President Obama might be mistaken Monday for a hologram who’s everywhere all at once.
He is heading for the airwaves — both broadcast and cable television. He’ll be interviewed by news anchors and correspondents from all the networks about his plan to strike at Syria in retaliation for the Syrian government’s use of chemical weapons on civilians.
PBS will be among the networks that Obama will visit and his interview with PBS journalists will be shown Monday night on KACV-TV.
The president had said Syrian use of chemical weapons would constitute their crossing a “red line” that should not be tolerated. Obama called meetings with his Joint Chiefs of Staff, Defense Department officials, State Department envoys and all those with a direct hand in implementing the strikes — when and if they take place.
Then he changed course, deciding to ask Congress for authorization to strike at Syria.
Polls indicate little public support for such a strike.
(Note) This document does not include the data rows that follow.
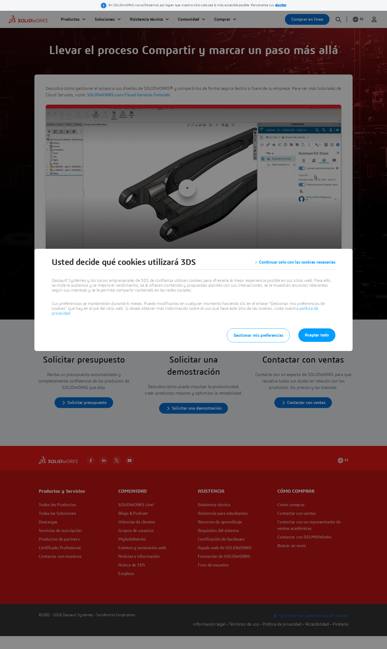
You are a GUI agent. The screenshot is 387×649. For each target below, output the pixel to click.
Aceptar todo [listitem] (317, 335)
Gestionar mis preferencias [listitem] (258, 335)
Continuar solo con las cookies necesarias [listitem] (297, 262)
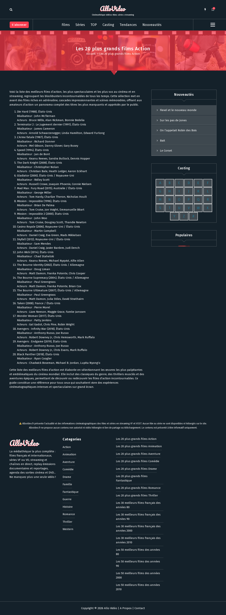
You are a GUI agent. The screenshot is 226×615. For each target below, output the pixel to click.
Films (66, 25)
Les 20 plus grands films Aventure (138, 369)
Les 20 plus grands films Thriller (137, 411)
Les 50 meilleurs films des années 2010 (138, 503)
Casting (108, 25)
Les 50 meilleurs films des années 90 (138, 479)
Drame (67, 392)
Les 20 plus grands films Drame (136, 384)
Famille (67, 400)
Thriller (67, 437)
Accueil (91, 53)
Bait (162, 166)
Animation (69, 370)
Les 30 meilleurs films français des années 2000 (138, 444)
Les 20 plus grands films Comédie (137, 377)
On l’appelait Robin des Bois (178, 156)
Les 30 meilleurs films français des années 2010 (138, 456)
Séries (80, 25)
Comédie (68, 385)
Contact (139, 608)
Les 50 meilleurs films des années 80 (138, 467)
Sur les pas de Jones (173, 146)
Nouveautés (152, 25)
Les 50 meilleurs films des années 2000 (138, 491)
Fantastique (70, 407)
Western (68, 444)
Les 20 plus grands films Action (136, 354)
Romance (69, 430)
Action (67, 362)
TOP (94, 25)
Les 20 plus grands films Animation (139, 362)
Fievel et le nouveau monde (178, 136)
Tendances (128, 25)
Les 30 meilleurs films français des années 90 (138, 432)
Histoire (68, 422)
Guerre (67, 415)
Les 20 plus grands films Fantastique (132, 394)
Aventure (69, 377)
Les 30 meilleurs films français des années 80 (138, 421)
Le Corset (166, 176)
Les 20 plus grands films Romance (138, 403)
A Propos (126, 608)
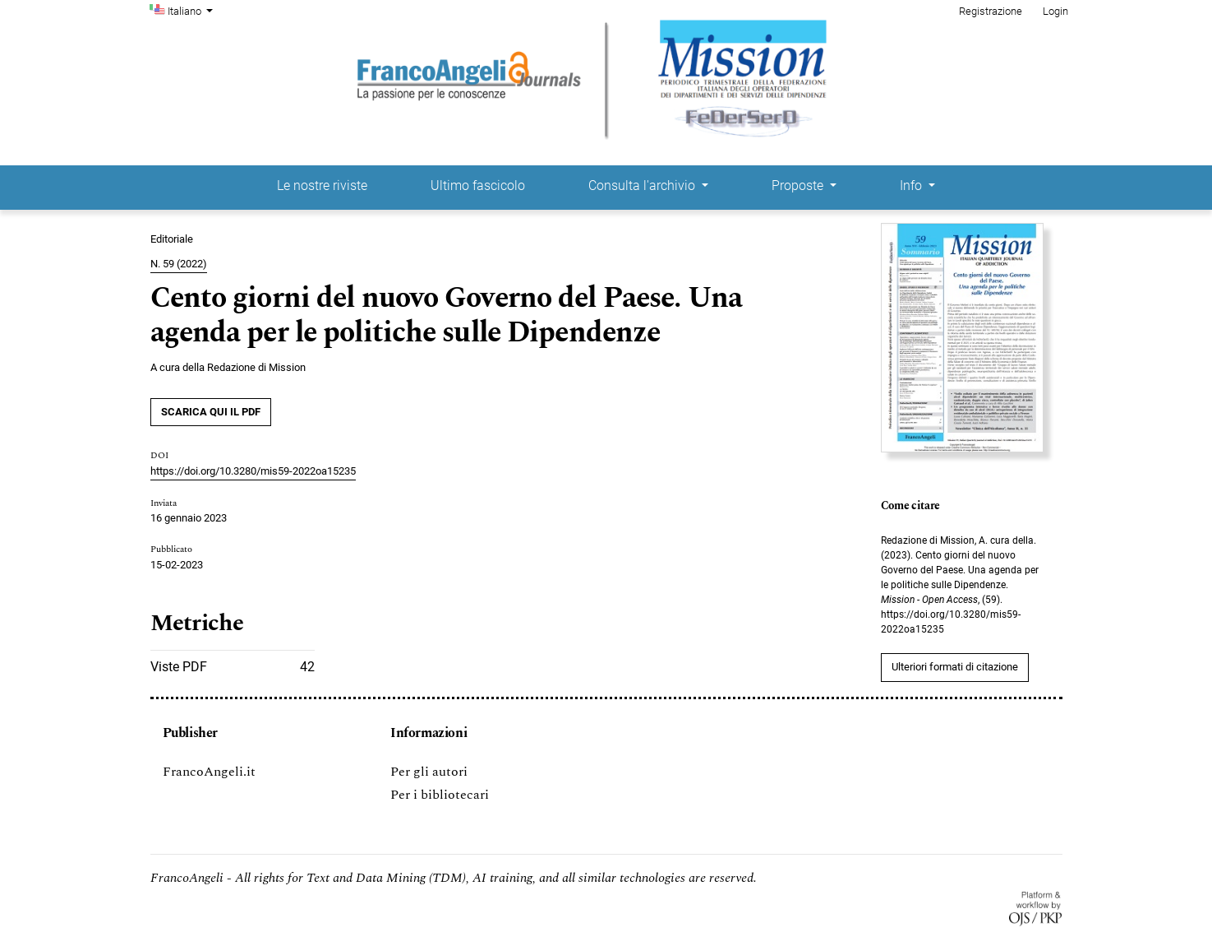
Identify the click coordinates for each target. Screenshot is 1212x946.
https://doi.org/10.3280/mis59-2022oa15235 (253, 471)
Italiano (192, 9)
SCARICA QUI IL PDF (210, 412)
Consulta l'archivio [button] (643, 185)
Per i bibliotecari (439, 795)
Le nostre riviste (322, 185)
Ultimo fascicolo (478, 185)
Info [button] (912, 185)
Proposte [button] (799, 185)
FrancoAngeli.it (209, 771)
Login (1055, 11)
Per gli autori (429, 771)
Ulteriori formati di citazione (955, 667)
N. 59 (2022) (178, 263)
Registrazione (990, 11)
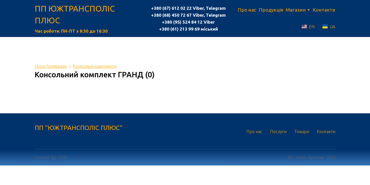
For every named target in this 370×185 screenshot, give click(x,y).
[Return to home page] (88, 14)
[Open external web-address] (304, 26)
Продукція (271, 10)
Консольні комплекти (94, 66)
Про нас (247, 10)
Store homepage (51, 66)
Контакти (324, 10)
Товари (301, 131)
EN (312, 26)
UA (332, 26)
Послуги (278, 131)
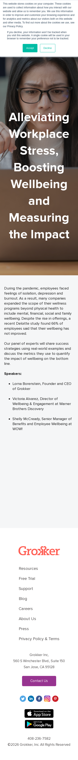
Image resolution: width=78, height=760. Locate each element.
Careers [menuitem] (26, 609)
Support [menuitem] (26, 589)
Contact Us (39, 681)
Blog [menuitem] (23, 599)
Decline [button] (47, 48)
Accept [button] (30, 48)
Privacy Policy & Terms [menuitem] (39, 639)
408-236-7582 (39, 738)
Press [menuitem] (24, 629)
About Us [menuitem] (27, 619)
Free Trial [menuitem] (27, 579)
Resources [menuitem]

Members of both houses of Congress seem reluctant as well.
That brings us to two critical moments Monday and Tuesday.
The president will speak to broadcast journalists on all the networks — CNN, MSNBC, Fox, CBS, ABC, NBC and of course, PBS — to make the case for striking at Syria.
Then he’ll speak to the nation in a televised speech from the White House. He’s seeking to persuade the public to go along with what many see as a risky plan to bomb the Syrians into rethinking whether they want to use the chemical weapons ever again.